## ENTRIES SHOWN
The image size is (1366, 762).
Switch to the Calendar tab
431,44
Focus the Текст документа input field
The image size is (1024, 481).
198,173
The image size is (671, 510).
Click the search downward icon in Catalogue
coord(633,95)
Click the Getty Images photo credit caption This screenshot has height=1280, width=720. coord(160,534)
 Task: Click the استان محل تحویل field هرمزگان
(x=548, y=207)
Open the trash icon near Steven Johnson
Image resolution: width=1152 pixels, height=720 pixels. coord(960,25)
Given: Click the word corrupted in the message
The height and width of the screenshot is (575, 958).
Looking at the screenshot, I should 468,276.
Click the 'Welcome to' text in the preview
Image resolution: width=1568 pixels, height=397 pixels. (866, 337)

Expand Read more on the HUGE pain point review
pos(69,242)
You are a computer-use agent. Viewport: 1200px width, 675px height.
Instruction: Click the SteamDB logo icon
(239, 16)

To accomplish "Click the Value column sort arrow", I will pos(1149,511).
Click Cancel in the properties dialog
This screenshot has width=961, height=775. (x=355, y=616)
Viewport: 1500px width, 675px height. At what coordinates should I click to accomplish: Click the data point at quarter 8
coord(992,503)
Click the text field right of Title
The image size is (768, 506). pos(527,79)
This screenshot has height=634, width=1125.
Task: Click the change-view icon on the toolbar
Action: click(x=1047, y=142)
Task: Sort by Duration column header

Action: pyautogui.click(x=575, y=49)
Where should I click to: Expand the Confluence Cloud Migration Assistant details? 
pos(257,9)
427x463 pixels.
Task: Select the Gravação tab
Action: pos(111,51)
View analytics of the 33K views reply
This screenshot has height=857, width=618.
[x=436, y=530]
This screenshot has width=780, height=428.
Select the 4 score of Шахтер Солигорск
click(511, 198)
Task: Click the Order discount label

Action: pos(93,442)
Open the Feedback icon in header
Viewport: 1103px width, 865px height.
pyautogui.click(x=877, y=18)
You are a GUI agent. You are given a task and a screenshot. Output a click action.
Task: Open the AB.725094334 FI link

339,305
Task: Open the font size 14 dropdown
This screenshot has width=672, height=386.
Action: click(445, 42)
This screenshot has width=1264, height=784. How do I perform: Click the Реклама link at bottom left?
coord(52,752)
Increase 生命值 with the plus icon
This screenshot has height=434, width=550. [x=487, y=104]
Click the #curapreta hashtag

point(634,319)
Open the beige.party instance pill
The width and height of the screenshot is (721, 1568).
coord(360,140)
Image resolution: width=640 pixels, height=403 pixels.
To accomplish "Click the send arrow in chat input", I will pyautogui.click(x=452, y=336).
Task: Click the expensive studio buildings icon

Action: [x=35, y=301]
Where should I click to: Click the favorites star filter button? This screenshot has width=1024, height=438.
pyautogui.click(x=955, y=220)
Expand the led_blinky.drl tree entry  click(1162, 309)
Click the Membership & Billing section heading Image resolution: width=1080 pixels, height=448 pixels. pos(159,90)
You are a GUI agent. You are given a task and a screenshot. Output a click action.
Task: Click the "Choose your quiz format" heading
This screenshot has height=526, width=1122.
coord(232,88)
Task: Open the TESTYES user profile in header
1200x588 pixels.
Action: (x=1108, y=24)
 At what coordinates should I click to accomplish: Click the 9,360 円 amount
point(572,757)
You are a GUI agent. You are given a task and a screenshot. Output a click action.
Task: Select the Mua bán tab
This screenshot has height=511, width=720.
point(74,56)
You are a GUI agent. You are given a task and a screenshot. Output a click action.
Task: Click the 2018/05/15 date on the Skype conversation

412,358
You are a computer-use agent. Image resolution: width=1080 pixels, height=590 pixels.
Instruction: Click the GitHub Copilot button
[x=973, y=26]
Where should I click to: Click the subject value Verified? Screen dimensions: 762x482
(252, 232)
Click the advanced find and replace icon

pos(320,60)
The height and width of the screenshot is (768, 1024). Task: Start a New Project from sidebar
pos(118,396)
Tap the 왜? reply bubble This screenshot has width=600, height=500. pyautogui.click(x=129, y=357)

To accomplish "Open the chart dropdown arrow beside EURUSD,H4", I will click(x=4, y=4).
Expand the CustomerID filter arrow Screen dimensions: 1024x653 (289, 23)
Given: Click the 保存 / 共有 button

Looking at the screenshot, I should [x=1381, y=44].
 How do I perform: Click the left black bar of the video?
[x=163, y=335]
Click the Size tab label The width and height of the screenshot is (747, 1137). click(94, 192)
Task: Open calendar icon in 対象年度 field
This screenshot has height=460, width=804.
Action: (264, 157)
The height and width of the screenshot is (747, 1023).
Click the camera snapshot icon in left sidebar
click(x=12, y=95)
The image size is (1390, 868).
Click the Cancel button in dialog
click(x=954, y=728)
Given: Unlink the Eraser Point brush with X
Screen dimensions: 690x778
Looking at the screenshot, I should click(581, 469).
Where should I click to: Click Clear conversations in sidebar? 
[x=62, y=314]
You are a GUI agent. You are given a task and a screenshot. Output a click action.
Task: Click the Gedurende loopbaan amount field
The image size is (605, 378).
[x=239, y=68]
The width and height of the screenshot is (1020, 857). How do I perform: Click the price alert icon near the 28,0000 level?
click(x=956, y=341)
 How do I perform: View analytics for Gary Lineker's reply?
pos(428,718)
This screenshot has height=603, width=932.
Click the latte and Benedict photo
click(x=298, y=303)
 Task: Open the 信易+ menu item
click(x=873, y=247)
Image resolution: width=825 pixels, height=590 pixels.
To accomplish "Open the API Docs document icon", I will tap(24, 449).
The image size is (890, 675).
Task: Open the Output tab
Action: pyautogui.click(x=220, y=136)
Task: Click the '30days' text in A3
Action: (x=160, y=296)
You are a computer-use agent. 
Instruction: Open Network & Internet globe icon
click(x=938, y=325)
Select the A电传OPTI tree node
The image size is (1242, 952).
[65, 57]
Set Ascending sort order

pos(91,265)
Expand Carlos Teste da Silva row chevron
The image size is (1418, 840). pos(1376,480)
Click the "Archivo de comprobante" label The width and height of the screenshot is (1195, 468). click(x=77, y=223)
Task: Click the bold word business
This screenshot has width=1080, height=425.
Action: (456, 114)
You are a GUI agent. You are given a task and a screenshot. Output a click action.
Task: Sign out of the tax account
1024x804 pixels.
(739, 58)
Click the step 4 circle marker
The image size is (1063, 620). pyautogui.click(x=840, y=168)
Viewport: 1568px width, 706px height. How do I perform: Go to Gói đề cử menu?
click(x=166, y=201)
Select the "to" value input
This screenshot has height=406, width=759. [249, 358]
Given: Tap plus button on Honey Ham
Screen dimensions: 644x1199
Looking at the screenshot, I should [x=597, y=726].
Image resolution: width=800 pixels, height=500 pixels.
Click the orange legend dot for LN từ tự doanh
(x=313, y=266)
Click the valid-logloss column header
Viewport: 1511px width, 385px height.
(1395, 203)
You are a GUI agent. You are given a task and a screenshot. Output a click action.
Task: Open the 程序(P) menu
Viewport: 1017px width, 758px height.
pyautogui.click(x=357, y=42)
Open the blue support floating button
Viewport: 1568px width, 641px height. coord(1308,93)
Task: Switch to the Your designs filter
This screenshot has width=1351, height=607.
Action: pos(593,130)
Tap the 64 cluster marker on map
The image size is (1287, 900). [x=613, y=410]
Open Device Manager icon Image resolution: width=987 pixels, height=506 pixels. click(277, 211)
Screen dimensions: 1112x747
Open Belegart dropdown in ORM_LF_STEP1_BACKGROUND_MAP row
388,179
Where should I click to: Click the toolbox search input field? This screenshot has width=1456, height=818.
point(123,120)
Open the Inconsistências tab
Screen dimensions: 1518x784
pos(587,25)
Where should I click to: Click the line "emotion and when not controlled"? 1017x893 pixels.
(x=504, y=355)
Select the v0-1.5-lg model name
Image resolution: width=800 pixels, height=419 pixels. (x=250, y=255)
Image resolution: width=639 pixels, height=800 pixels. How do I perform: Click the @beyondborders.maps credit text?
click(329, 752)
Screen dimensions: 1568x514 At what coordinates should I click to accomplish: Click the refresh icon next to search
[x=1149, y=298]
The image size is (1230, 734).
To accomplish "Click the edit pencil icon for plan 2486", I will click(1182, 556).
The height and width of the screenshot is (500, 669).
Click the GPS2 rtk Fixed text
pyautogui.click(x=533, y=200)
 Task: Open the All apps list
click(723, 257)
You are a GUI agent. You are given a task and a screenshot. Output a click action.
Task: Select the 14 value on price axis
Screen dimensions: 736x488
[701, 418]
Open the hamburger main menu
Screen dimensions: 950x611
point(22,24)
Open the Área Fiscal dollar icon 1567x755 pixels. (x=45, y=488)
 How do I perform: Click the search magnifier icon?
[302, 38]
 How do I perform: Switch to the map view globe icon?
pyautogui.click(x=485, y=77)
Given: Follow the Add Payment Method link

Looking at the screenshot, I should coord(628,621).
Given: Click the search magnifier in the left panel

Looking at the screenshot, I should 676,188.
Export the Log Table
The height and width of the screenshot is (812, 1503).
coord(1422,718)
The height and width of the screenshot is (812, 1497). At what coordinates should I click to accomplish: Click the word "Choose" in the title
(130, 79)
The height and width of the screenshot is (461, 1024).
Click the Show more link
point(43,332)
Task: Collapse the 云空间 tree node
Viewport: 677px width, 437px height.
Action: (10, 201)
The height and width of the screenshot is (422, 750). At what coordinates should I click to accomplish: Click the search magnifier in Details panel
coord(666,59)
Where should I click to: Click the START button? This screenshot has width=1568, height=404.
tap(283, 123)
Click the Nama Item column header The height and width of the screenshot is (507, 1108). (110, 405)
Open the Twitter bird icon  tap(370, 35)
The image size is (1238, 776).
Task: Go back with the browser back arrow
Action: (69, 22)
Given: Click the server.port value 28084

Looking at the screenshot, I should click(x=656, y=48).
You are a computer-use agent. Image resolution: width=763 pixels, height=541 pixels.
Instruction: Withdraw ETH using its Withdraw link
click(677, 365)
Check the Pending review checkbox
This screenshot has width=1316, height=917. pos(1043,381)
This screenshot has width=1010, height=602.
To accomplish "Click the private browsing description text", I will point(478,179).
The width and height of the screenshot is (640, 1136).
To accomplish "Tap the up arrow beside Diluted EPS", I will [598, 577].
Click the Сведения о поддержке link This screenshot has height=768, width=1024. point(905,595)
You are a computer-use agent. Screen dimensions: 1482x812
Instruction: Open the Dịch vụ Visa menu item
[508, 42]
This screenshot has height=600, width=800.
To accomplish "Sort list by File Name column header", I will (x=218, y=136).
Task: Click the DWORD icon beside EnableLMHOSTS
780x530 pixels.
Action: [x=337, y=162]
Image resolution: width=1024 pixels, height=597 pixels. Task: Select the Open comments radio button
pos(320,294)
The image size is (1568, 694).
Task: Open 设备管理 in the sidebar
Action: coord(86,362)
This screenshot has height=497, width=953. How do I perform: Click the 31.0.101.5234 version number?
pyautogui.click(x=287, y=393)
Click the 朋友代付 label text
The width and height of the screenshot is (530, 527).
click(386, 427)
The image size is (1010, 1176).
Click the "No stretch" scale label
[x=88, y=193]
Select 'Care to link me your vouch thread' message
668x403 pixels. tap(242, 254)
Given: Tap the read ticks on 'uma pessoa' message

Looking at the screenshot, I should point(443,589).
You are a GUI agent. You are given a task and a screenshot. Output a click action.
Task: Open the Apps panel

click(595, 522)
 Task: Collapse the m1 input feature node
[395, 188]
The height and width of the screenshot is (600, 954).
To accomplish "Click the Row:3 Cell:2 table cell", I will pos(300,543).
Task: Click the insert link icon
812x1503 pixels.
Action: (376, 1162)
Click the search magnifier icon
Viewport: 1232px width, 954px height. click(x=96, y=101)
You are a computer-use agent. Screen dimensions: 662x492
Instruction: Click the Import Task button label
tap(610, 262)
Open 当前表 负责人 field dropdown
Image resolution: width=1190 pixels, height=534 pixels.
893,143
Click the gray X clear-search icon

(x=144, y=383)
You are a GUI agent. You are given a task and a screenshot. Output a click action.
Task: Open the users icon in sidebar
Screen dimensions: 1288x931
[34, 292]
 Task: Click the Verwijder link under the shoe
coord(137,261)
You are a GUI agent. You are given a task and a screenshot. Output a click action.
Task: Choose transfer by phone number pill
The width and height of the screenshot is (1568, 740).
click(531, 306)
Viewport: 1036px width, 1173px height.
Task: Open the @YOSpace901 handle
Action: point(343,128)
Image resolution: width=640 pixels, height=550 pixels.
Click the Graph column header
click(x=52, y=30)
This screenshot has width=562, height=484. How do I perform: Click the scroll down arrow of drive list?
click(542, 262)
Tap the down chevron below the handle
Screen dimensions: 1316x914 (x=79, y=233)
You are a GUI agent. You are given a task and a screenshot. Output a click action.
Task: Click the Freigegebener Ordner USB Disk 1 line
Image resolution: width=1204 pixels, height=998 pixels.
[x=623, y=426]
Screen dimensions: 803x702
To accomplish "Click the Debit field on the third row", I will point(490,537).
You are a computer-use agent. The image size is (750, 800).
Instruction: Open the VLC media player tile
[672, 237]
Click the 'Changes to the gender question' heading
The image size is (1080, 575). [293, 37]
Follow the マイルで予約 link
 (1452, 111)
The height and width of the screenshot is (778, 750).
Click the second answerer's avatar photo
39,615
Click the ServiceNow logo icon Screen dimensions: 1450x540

## AIM OF THE EXERCISE
In the listing above, find every line with the word "pill" and copy it.

## YOUR RESPONSE
Open the beige.party instance pill
Task: Choose transfer by phone number pill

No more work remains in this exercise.